◆ **Brief**
Return, with both end lines included, exactly what the data below holds from the line with "Click the Destination field column header" through the line with "Task: Click the RGB channels display swatch", though not the pictures.

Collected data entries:

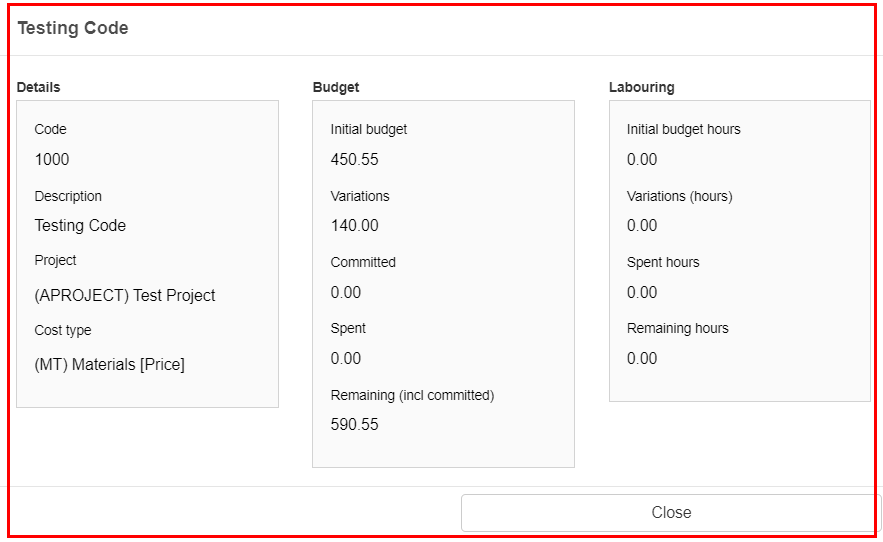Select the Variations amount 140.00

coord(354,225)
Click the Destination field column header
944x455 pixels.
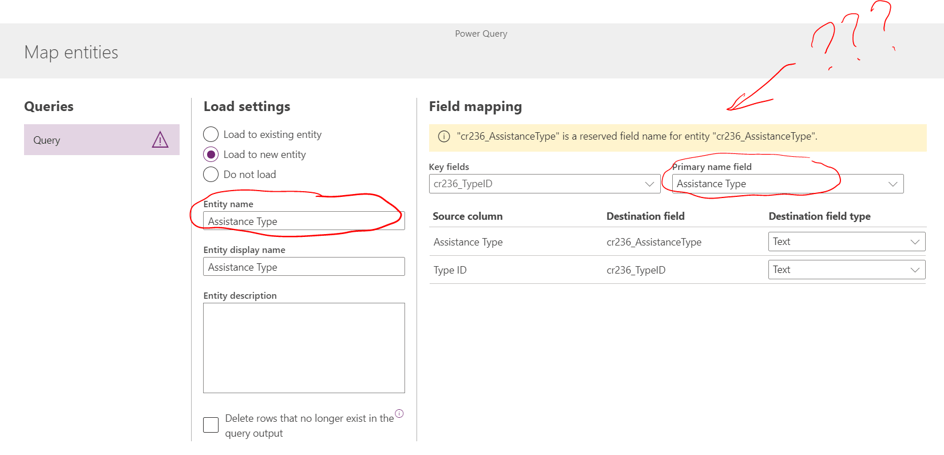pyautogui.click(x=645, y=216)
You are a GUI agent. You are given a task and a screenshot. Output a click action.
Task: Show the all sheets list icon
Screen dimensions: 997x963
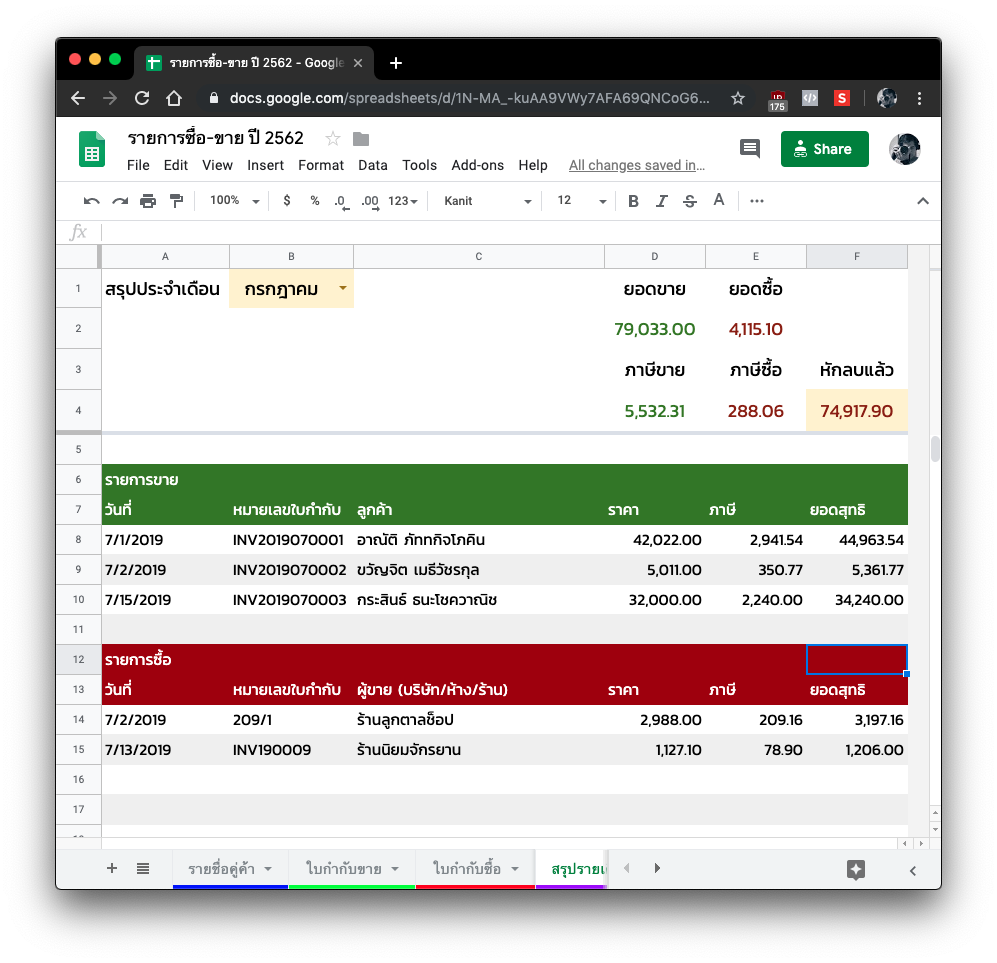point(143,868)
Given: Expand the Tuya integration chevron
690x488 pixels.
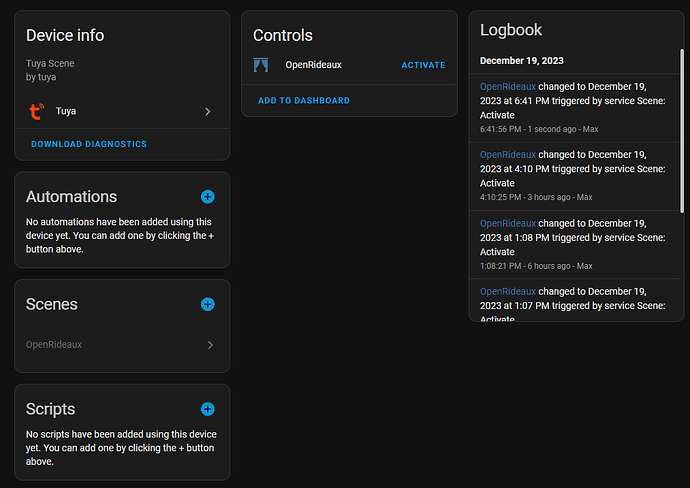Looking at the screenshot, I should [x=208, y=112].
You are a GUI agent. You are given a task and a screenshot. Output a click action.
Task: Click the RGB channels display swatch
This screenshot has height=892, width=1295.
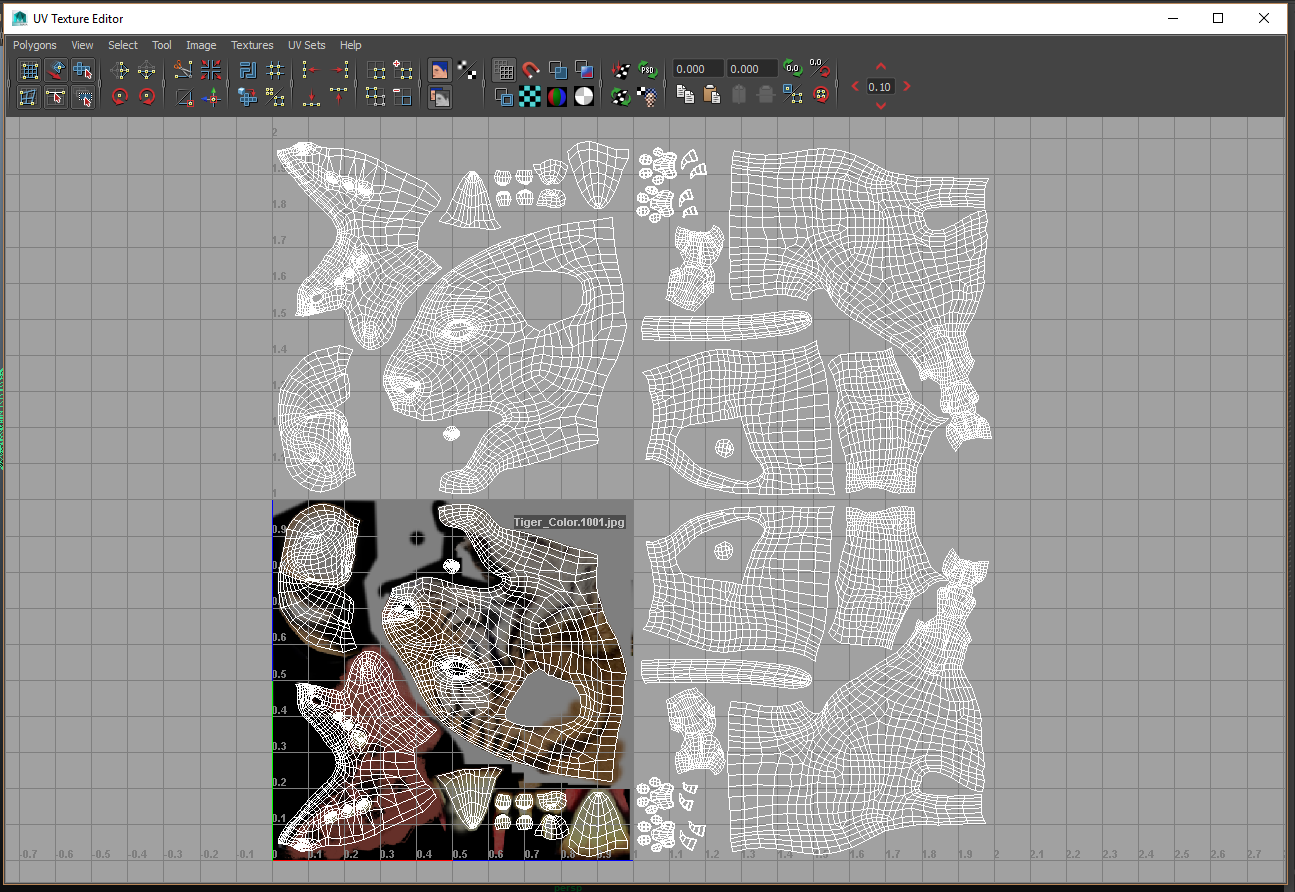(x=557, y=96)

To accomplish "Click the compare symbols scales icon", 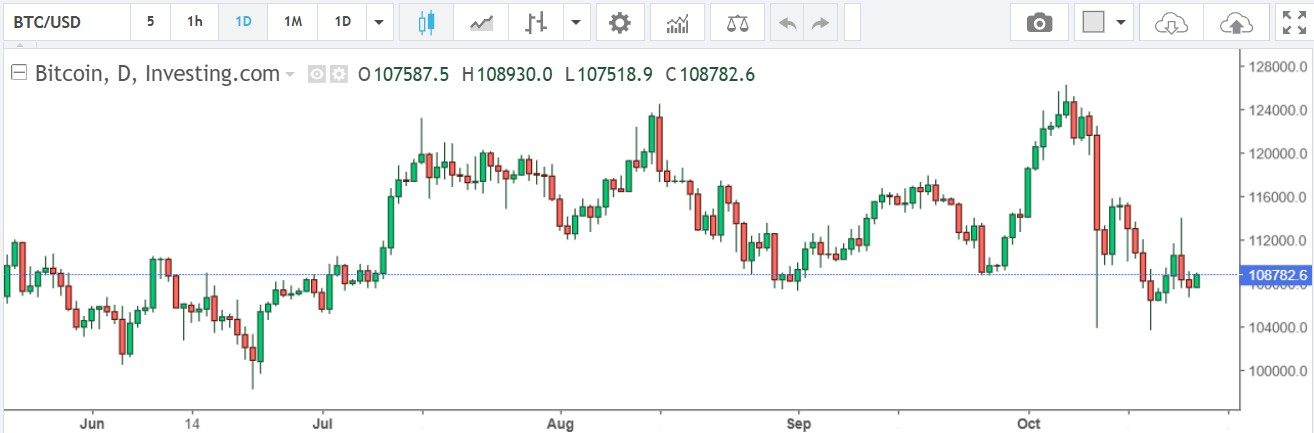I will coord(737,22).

◆ **Solved exercise**
Click the Destination field column header
944x455 pixels.
pyautogui.click(x=645, y=216)
You are a GUI agent. You are given a task and a screenshot. Output a click action.
Task: Show the all sheets list icon
Screen dimensions: 997x963
point(143,868)
Given: Expand the Tuya integration chevron
690x488 pixels.
Looking at the screenshot, I should [x=208, y=112].
You are a GUI agent. You are given a task and a screenshot. Output a click action.
Task: Click the RGB channels display swatch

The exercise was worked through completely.